» **Task objective**:
Retype the text of each item below word for word, omitting the pictures from your answer.

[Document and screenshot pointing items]

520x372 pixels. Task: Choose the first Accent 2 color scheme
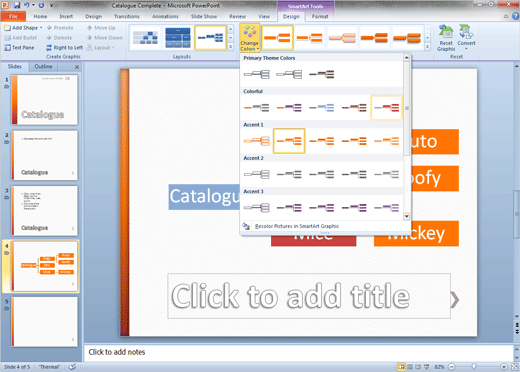tap(256, 174)
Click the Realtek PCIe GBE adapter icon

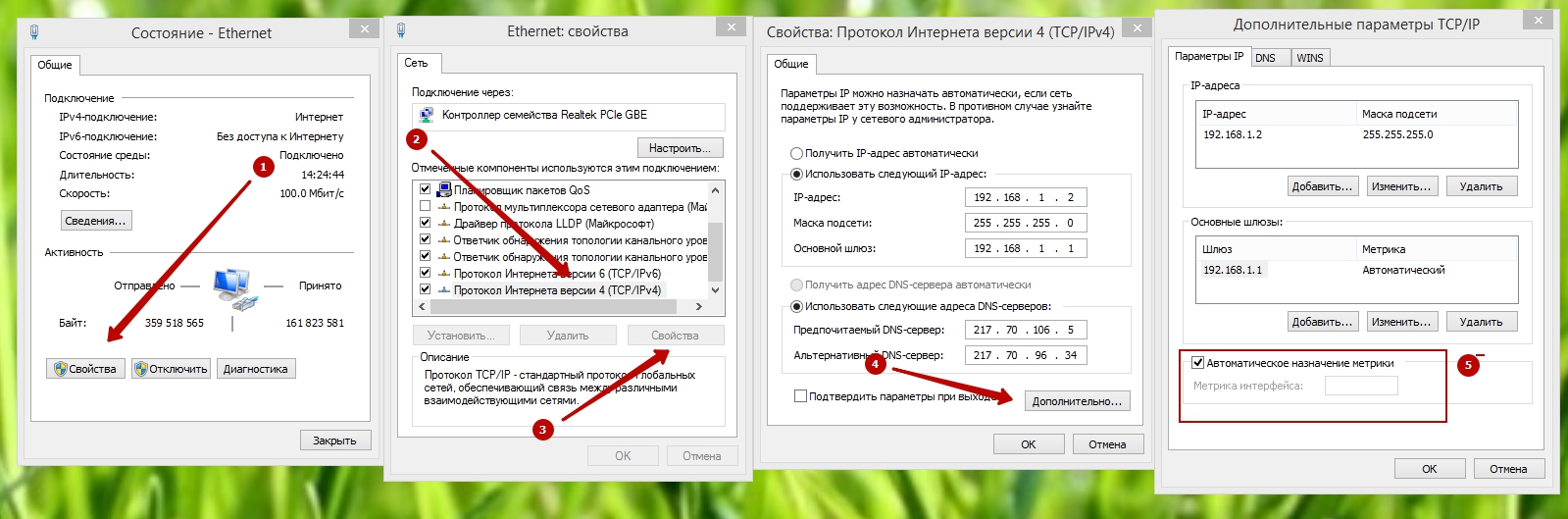tap(427, 115)

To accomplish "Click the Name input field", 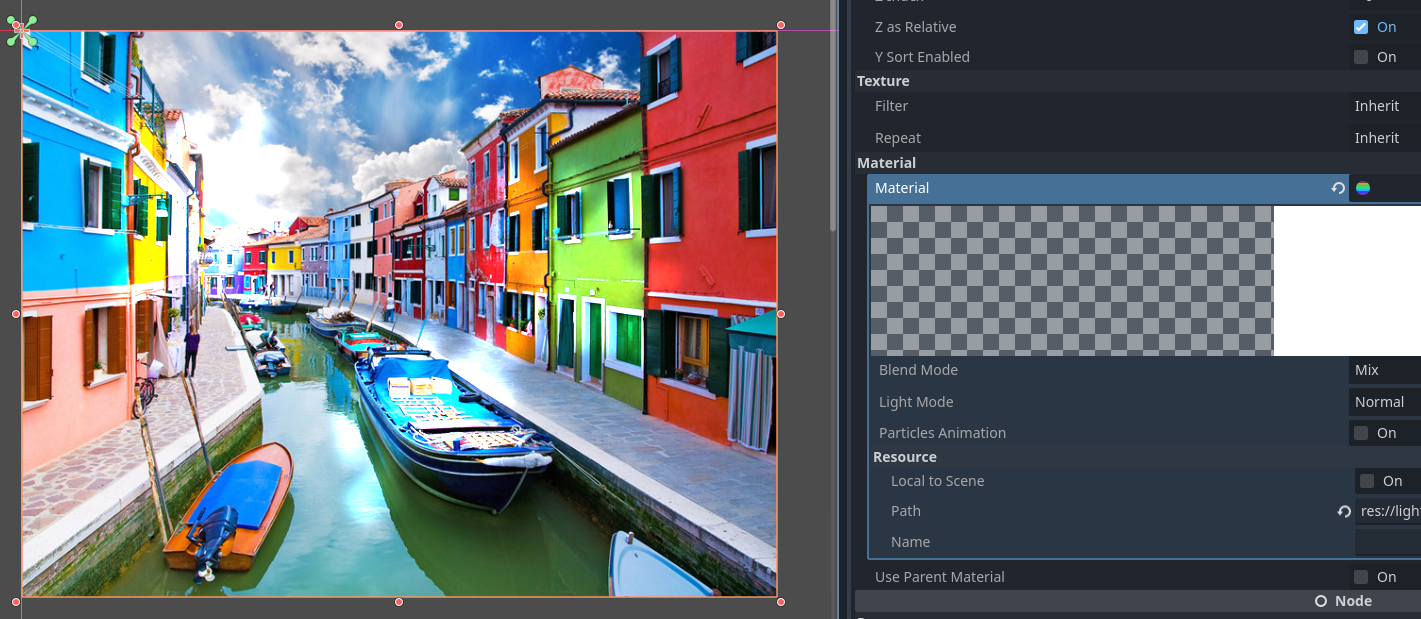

» **Task answer**:
520x372 pixels. Task: Choose the first Accent 2 color scheme
tap(256, 174)
Click the Realtek PCIe GBE adapter icon

tap(427, 115)

To accomplish "Click the Name input field", 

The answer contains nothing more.